There is a quite extraordinary article on Huffington Post today by G. Roger Denson. It addresses the controversy over director Kathryn Bigelow and writer Mark Boal‘s film Zero Dark Thirty and the matter of torture. It is somewhat extraordinary for its length, by HufPo standards, but truly for for the quality of its perceptions and the depth, rigor, and range of its arguments. It raises time-honored issues about the nature and role of art, particularly, explicitly and implicitly, in relation to what I shorthand here partly as journalism, but which I use also to stand in for all the avowedly objective modes of knowledge – including official and unofficial government dissemination of information.
Did torture play a role in extracting information that led, finally, to the killing of Osam bin Laden? Writes Denson,
It is time that U.S. officials do more than admit that the parties responsible for the discrepancies between the film Zero Dark Thirty and the facts of the real interrogations are not the film’s screenwriter and director. The discrepancies are the direct result of the contradictory messages sent by the Clinton, Bush and Obama administrations, the Department of Defense, the CIA and FBI, and successive Senate Intelligence Committees to the American public. In short, the film reflects the changing face of politics precisely as the best art should. And as for the debate ensuing over the use of torture by U.S. interrogators, that too is a positive effect of the film, especially as it may yet bring to the surface the shadowy officials past and present who advocated waterboarding and other physically coercive means of intelligence gathering throughout the War on Terror.
It is the severe deficiency of public knowledge concerning the everyday workings of the War on Terror that makes the fictionalization in Zero Dark Thirty not only defensible but necessary for filling the voids in the public’s knowledge required to follow a story about intelligence gathering. Intelligence gathering has always been the filler for fictions involving espionage and military maneuvers.
Current governmental and journalistic critics of the film pretend that there exists and is available, settled knowledge about the role of torture and information extracted by it in the War on Terror. It is the nature of governments, however, to pretend to such knowledge, and of journalists, in thinking they have fulfilled their own mission, to believe they have determined it. Not so for art.
Since Gibney proclaims Bigelow and Boal to be “irresponsible,” he might benefit from considering what responsibility during wartime requires — for instance, that human responsibility must be conditioned on the knowledge of one’s own limits. We have to know our limits to know what we as individuals can and can’t do, in essence what we are and aren’t responsible for, and thereby free to act on. It follows that in not knowing the limits imposed on interrogators with regard to their recourse to torture, Bigelow and Boal as artists are not only acting responsibly in resorting to fictitiously shading in the empty spaces between known CIA activities and the fragmented information released officially by both the Bush and the Obama administrations. The filmmakers are also made more responsible by representing the Bush and Obama administrations precisely as those administrations had represented themselves at the times of their press conferences. Which translates to the American policy on coercive interrogation methods being decidedly pro-waterboarding under Bush-Cheney, and famously anti-waterboarding under Obama-Biden.

**TASKS FOR THIS EXERCISE**
A: Transcribe the piece on Zero Dark Thirty and torture, everything from "It is the severe" down to "and military maneuvers.".
B: In the piece on Zero Dark Thirty and torture, which administration's policy on coercive interrogation is called "decidedly pro-waterboarding"?
C: Continue the piece on Zero Dark Thirty and torture from its final sentence onward.

**SUPPLIED MATERIAL**
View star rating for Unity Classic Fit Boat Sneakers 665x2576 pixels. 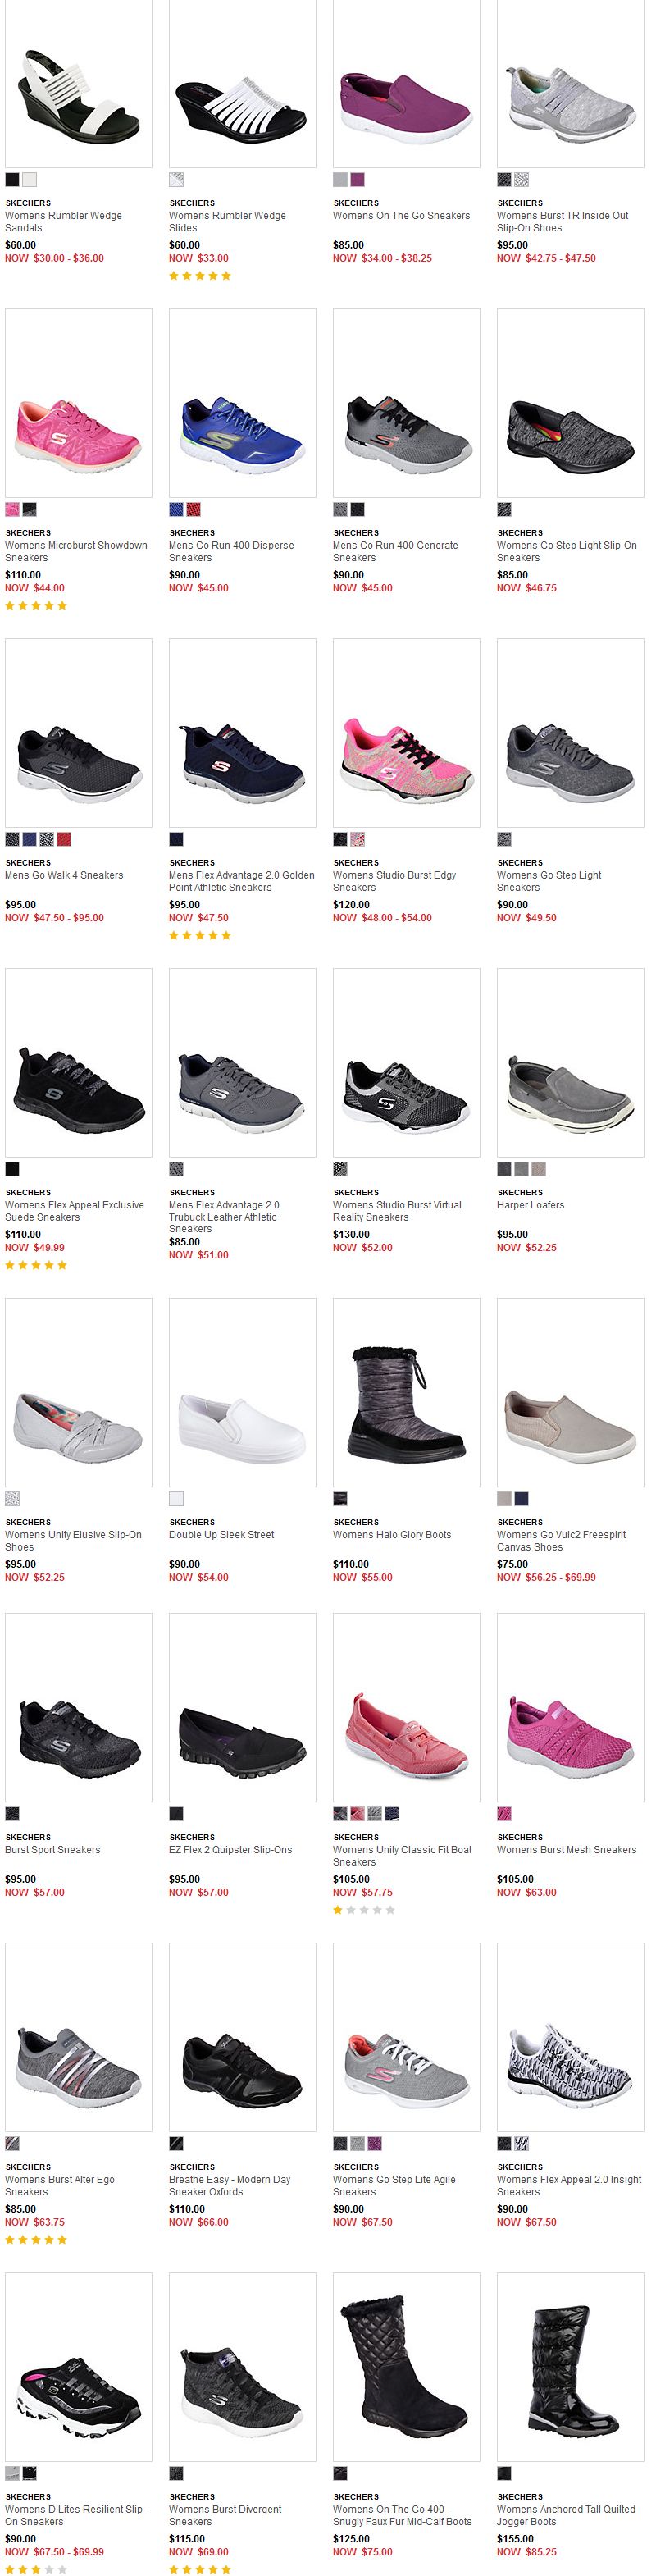tap(364, 1910)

**EXPECTED ANSWERS**
A:
It is the severe deficiency of public knowledge concerning the everyday workings of the War on Terror that makes the fictionalization in Zero Dark Thirty not only defensible but necessary for filling the voids in the public’s knowledge required to follow a story about intelligence gathering. Intelligence gathering has always been the filler for fictions involving espionage and military maneuvers.

B: The Bush-Cheney administration's.

C:
But even if Bigelow and Boal were the ones responsible for the discrepancies between the intelligence community’s activities and their depictions of that community in their film, their responsibility as artists is only to their art, not to the intelligence community or the government. The confusion lies within the journalists and the Senators who see the responsibility of artists to be the same as their own responsibilities. But the artist’s responsibility is not akin to those of the journalist or the Senator, whose commitment to the public is to report, or to legislate, morally. Yes, it would be good if the artist were morally and politically on the high road — and Bigelow and Boal are. But there is no requirement that art be honest, which is why Plato banishes the poets from his republic.
The New Yorker’s Jane Mayer has challenged the filmmaker’s with this question: “Can torture really be turned into morally neutral entertainment?” Responds Denson,
That’s not to say that Zero Dark Thirty is without moral and political implications. It is filled with them at every step and turn — including the scenes of waterboarding and other coercive methods of interrogation. What the filmmakers decline to do — yet what their critics demand of them — is deduce for the viewer what the final judgments regarding torture should be. … But that is what the art of democracies are supposed to do — allow us our diverse opinions even when they lead to discord. And that is the reason that both The Hurt Locker and Zero Dark Thirty avoid the pitfalls of propaganda that the film’s critics and the Senate Intelligence Committee seem to be calling for.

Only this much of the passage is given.